"""
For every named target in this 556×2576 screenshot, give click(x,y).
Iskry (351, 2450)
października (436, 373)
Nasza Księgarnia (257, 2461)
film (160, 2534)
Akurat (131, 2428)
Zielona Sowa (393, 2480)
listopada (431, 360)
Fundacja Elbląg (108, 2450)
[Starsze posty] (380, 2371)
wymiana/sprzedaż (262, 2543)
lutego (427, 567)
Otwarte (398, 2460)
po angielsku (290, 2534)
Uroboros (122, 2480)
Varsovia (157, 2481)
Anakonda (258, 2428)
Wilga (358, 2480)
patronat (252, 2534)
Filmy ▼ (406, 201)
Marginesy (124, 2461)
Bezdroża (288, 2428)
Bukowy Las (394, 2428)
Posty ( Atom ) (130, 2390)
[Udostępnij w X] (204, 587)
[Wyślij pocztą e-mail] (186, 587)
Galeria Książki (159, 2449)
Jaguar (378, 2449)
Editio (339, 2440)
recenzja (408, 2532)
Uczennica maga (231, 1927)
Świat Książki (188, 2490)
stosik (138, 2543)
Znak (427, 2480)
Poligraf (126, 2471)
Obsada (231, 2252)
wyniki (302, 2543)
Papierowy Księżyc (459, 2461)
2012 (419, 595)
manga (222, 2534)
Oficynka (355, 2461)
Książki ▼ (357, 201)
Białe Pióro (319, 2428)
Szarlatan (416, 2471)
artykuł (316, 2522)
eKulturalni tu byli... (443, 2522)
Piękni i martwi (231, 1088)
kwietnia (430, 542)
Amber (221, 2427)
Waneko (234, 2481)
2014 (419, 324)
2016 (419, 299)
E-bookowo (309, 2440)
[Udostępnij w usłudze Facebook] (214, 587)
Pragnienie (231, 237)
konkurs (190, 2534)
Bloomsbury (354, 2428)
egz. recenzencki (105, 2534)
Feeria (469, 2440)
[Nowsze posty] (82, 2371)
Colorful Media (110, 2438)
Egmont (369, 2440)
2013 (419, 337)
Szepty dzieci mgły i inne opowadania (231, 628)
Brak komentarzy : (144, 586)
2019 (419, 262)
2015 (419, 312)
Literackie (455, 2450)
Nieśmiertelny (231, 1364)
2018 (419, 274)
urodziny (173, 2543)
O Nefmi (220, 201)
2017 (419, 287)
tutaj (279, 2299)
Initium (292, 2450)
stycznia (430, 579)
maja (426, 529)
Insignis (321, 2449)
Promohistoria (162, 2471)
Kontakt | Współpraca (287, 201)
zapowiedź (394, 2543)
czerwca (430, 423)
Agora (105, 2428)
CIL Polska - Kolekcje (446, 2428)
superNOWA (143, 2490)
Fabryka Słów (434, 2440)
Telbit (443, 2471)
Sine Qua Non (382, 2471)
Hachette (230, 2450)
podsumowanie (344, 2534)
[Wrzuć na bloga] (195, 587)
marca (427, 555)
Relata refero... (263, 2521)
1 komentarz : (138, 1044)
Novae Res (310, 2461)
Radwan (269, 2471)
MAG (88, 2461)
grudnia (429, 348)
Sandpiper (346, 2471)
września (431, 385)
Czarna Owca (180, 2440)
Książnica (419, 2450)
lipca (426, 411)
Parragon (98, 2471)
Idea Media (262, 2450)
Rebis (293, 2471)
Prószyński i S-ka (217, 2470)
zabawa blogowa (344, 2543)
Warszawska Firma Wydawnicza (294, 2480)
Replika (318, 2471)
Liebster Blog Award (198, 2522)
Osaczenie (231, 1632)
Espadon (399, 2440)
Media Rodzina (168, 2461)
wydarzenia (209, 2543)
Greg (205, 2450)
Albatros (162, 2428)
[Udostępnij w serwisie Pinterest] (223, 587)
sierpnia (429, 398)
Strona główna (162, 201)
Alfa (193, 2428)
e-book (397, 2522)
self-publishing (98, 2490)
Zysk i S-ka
"""
| Description of the task |
Locate the lines above that contain "Udostępnij" and copy them.

| Response |
[Udostępnij w X] (204, 587)
[Udostępnij w usłudze Facebook] (214, 587)
[Udostępnij w serwisie Pinterest] (223, 587)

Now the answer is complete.